A recent Washington Post poll showed that 61 percent of D.C. residents approve of the name — a majority, but not a lot in this regard. Can you imagine someone asking Seattle-area residents if they like the name “Seahawks”? Approval would be around 99 percent.
In May, ten members of Congress sent a letter to Snyder urging him to change the name, citing that its offensive to many Native Americans.
Two of those are Darrell Green and Art Monk, the Hall of Fame former Redskins’ cornerback and wide receiver, respectively, who have 10 Pro Bowls and five Super Bowl rings between them. They each spoke with WTOP radio in Washington D.C. recently and came down in favor of changing the name.
“[If] Native Americans feel like Redskins or the Chiefs or [another] name is offensive to them, then who are we to say to them ‘No, it’s not’?” Monk told the radio station.
“It deserves and warrants conversation because somebody is saying, ‘Hey, this offends me,’ ” Green said
On the other side is Joe Theismann, the not-Hall-of-Fame ex-Redskins quarterback who discussed the issue on Sirius-XM Radio last week:
“I wore the Redskins uniform with great pride to represent the Native American nations of this country. When we won the Super Bowl in 1982, I was given a headdress from one of the chiefs, I can’t quite remember the tribe. But I consider it one of the finest things I’ve ever received, as far as an award goes and a presentation.

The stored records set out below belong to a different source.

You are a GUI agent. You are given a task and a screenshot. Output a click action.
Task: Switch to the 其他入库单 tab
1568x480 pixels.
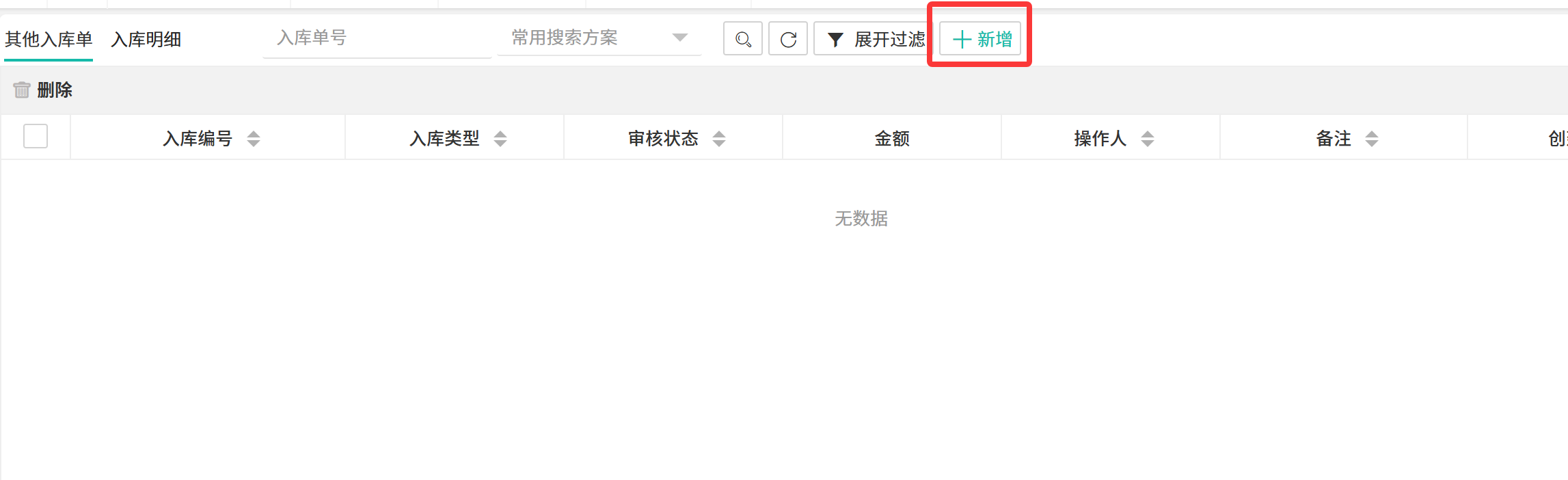click(49, 40)
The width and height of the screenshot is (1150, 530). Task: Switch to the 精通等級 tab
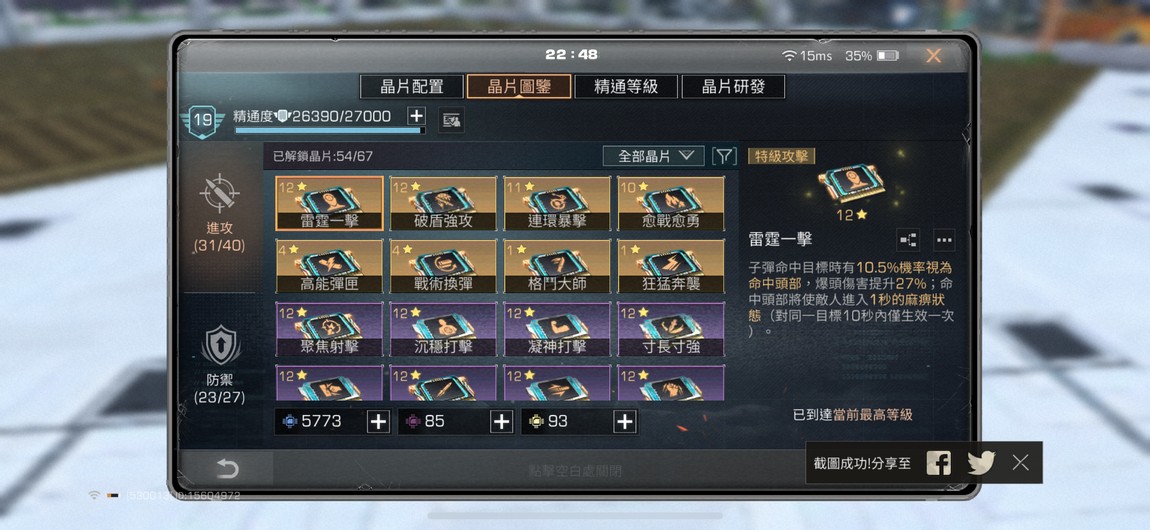[x=626, y=87]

“So to me, great pride in the football team I played for. I represented the Washington Redskins hopefully in a way that they’re proud [of]. To me, I think we honor the Native American nations by going out and doing everything we can to put the best product out there on the field.”

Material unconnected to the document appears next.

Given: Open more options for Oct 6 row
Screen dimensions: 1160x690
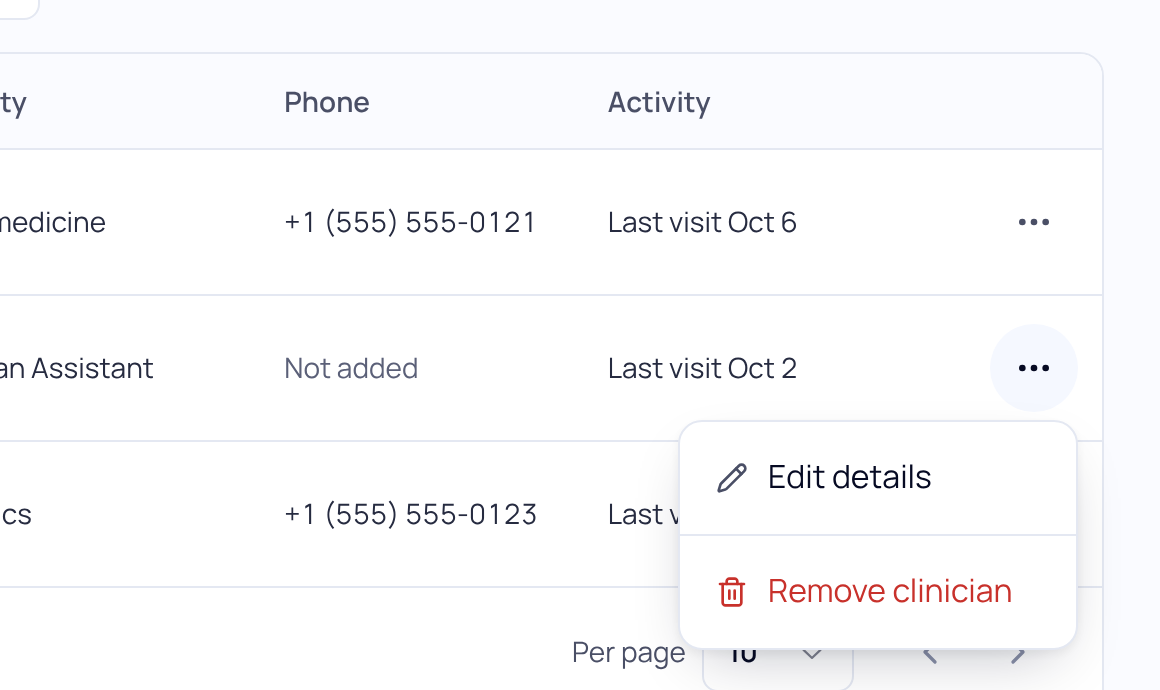Looking at the screenshot, I should [1033, 222].
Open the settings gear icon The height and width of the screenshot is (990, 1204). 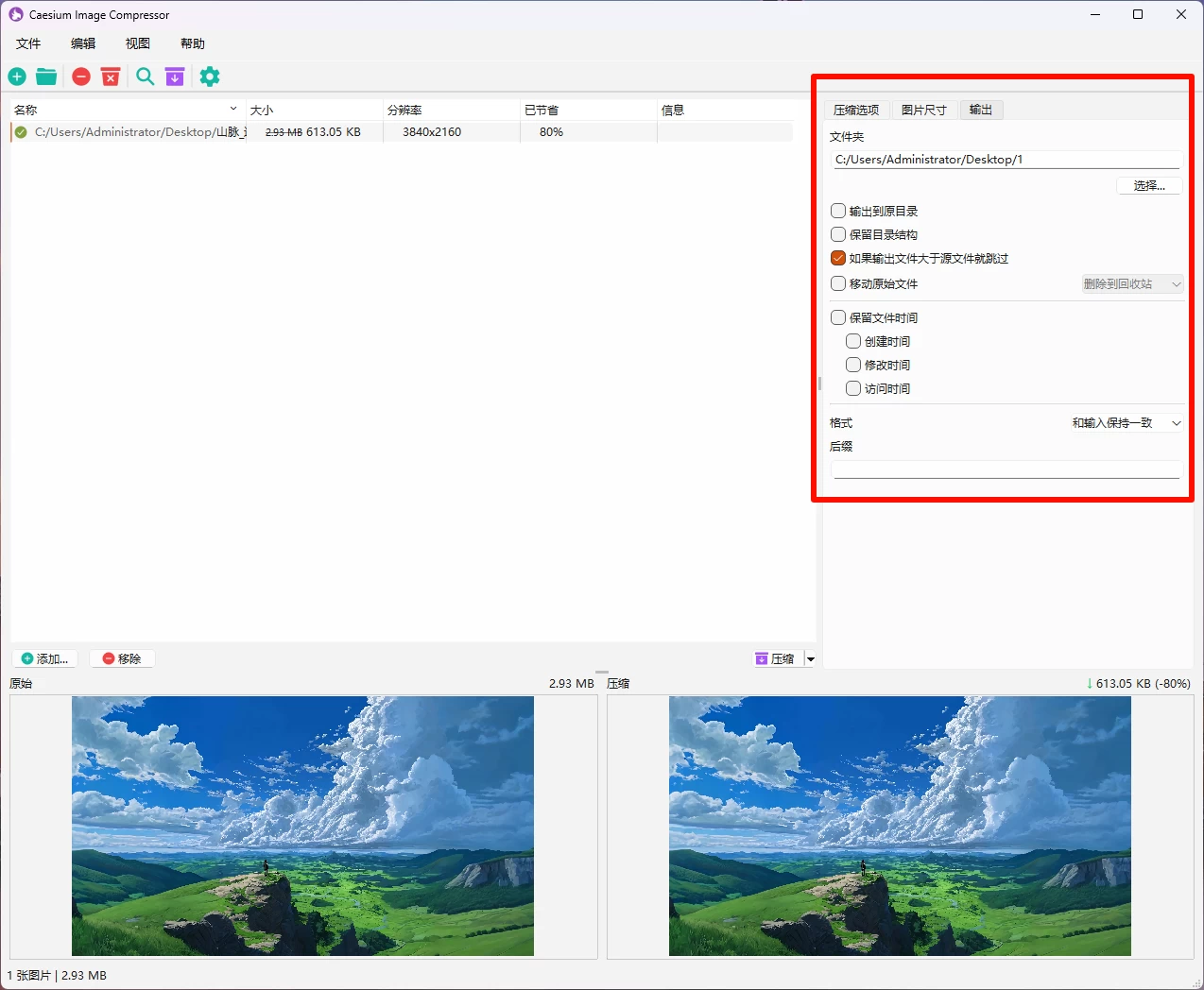click(x=209, y=77)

Um yeah, but remember this, Joe?
In a 1993 story in the Miami Herald about Burger King’s then-new chief executive Jim Adamson, a friend of Theismann’s, Joe said this:
“Jim has an ability to coordinate people around a vision and a goal,” Theismann said in the piece. “He is a consummate competitor.”
That, Theismann adds, is why he sent Adamson a special gift when the BK appointment was announced: an Indian headdress.
“As a former Redskin, it seemed appropriate,” Theismann says. “But the real message was: Now, the chief has his headdress.”
Fun fact: In 1970 Theismann, who played at Notre Dame, came in second in the Heisman Trophy voting to Jim Plunkett of Stanford. Two years later Stanford dropped its “Indians” nickname and replaced it with “Cardinal”.
Forty-one years later, the NFL team in our nation’s capital is dodging brickbats over the same issue. It reminds me somewhat of 1961. You remember ’61, right, Redskins’ fans? That was the last year that your team was the only NFL franchise without a black player.
In a quote that kind of reminds me of Snyder, then-Redskins owner George Preston Marshall said: “We’ll start signing Negroes when the Harlem Globetrotters start signing whites.”
That changed when Secretary of the Interior Stewart Udall threatened to take away the team’s right to use D.C. Stadium (which was on Federal Parks Dept. property, and financed by public money), unless Marshall desegregated the team. Which after much complaining and continued pressure from the Kennedy administration, he did.
Perhaps we’re on that track now with the Redskins name. We’ll see.